Wow -- 650,000! That ought to shut us all up about "why can't we have more information before the election?" -- right? Take that, libtards! Even though only "thousands" seem relevant to this investigation, and ought to be somewhat sortable in a few days. "Thousands," by the way, seems to be a slight climbdown from this, which came from Fox News over the weekend:
On Saturday, a senior law enforcement official told Fox News that the laptop contained "five digits," or at least 10,000, emails of interest to investigators.
But here's the big news:
Fourteen paragraphs into a report on the internal feuding between the FBI and the Justice Department over the Clinton email probe, the Wall Street Journal mentions that the bureau has been investigating the Clinton Foundation.

It appears the probe was in its preliminary stages, and while some at the FBI wanted to launch a more robust investigation into allegations that the charity provided improper favors or political access to donors, the Justice Department’s public integrity unit said there was not enough evidence to move forward with the case.
So now, if you believe the gripes of the FBI agents who spoke to the Journal's Devlin Barrett, we're in Conspiracy So Vast territory -- the email-mismanagement scandal has morphed into a Clinton Foundation scandal, and folks at the top are engaging in a cover-up.

But here's my favorite detail, from The Washington Post:
It is unclear what, if any, evidence [agents] had to substantiate those [Clinton Foundation] allegations, particularly through subpoenas or search warrants. One person familiar with the matter said their presentation drew at least in part from media accounts over various foundation-related controversies.
So some or all of this is based on news stories? Not on anything these agents have actually found? And now we have to have a trial of Clinton in the media a week before the election based on that? The puke funnel's working better than ever.

****

I know all the smart folks -- the Sam Wangs, the Ed Kilgores -- are sanguine about the effect of all this on the outcome of the election. We're too polarized for this to change many votes, they tell us. Clinton has a big lead and a firewall of several states, and, unlike Trump, she has a get-out-the-vote effort.

Well, this is Trump's get-out-the-vote effort, however little his campaign may be involved in it.

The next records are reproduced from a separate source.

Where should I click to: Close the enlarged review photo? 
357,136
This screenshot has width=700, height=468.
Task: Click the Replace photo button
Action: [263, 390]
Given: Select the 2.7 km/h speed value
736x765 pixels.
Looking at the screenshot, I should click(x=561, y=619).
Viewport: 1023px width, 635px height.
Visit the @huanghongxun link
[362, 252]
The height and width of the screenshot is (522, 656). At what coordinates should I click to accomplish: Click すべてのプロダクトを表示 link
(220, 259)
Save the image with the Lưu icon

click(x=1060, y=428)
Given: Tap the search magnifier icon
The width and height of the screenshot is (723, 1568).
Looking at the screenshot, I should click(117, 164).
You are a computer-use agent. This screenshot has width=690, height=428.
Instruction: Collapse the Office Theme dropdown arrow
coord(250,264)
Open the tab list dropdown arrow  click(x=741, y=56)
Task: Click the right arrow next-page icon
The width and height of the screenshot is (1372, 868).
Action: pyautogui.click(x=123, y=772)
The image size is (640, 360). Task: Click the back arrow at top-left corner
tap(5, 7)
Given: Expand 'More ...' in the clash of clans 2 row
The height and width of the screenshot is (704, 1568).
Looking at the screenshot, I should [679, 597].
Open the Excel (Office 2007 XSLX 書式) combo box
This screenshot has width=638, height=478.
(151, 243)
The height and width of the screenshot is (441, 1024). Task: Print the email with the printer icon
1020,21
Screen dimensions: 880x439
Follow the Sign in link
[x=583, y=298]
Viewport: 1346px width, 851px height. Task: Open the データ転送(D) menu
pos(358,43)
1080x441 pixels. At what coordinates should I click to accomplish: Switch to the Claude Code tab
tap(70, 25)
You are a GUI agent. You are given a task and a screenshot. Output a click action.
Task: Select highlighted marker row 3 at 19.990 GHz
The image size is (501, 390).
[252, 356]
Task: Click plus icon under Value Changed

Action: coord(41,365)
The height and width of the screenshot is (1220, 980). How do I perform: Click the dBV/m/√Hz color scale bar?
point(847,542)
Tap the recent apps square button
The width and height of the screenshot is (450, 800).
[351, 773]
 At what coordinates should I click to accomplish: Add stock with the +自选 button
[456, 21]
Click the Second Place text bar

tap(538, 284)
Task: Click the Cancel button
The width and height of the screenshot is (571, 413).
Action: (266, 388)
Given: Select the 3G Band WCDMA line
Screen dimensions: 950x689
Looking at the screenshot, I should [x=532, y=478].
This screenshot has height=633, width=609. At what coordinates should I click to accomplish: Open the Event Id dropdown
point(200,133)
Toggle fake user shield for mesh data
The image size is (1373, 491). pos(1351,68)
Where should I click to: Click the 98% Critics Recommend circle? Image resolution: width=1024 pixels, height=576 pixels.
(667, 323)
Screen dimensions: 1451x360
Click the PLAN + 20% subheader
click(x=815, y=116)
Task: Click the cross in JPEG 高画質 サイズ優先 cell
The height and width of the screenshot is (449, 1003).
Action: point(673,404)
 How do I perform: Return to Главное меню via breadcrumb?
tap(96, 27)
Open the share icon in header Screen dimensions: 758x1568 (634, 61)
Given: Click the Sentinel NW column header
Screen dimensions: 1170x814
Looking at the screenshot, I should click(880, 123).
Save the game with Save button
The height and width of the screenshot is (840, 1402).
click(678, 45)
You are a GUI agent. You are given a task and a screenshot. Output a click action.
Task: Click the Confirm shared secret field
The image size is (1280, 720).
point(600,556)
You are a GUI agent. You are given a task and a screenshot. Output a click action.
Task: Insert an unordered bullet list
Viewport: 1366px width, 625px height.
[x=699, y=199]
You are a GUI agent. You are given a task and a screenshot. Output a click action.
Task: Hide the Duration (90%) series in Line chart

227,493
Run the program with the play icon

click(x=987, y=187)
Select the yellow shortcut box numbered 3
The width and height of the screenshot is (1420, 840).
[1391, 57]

It's going to bring Republicans home to a nominee a lot of them have been reluctant to support, and even if it suppresses a tiny percentage of the Clinton vote, the loss of her least enthusiastic voters could tip the election.

Nate Silver is already pondering scenarios in which an election that seemed likely to be an Obama-sized victory for Clinton now comes down to one state, possibly Pennsylvania, assuming Trump takes a lot of the toss-up states. I think Clinton will win Pennsylvania -- she's up nearly 6 points there according to Real Clear Politics. She has a cushion.

But I think if Trump doesn't win, Republicans not named Trump are certain to try to litigate her victory. Oh, she won because of Pennsylvania? Lotta fishy stuff happens in Philadelphia at the polls, doesn't it, especially in certain neighborhoods?

It's been said that Vladimir Putin doesn't actually want Trump to win -- he assumes Clinton's victory is inevitable and just wants to weaken her as much as he can. I don't know if that's really what Putin is thinking, but it's more or less what the GOP is thinking. I seriously believe you'll see Mitch McConnell or Jason Chaffetz or, who knows, maybe even John McCain seriously suggesting that electors withhold their votes for Clinton because the race was close and because all those FBI investigations seriously call into question whether she should serve as president.

In other words: Either Trump's going to win or we really might have a ginned-up constitutional crisis. I'll be pleasantly surprised if we avoid both of these outcomes.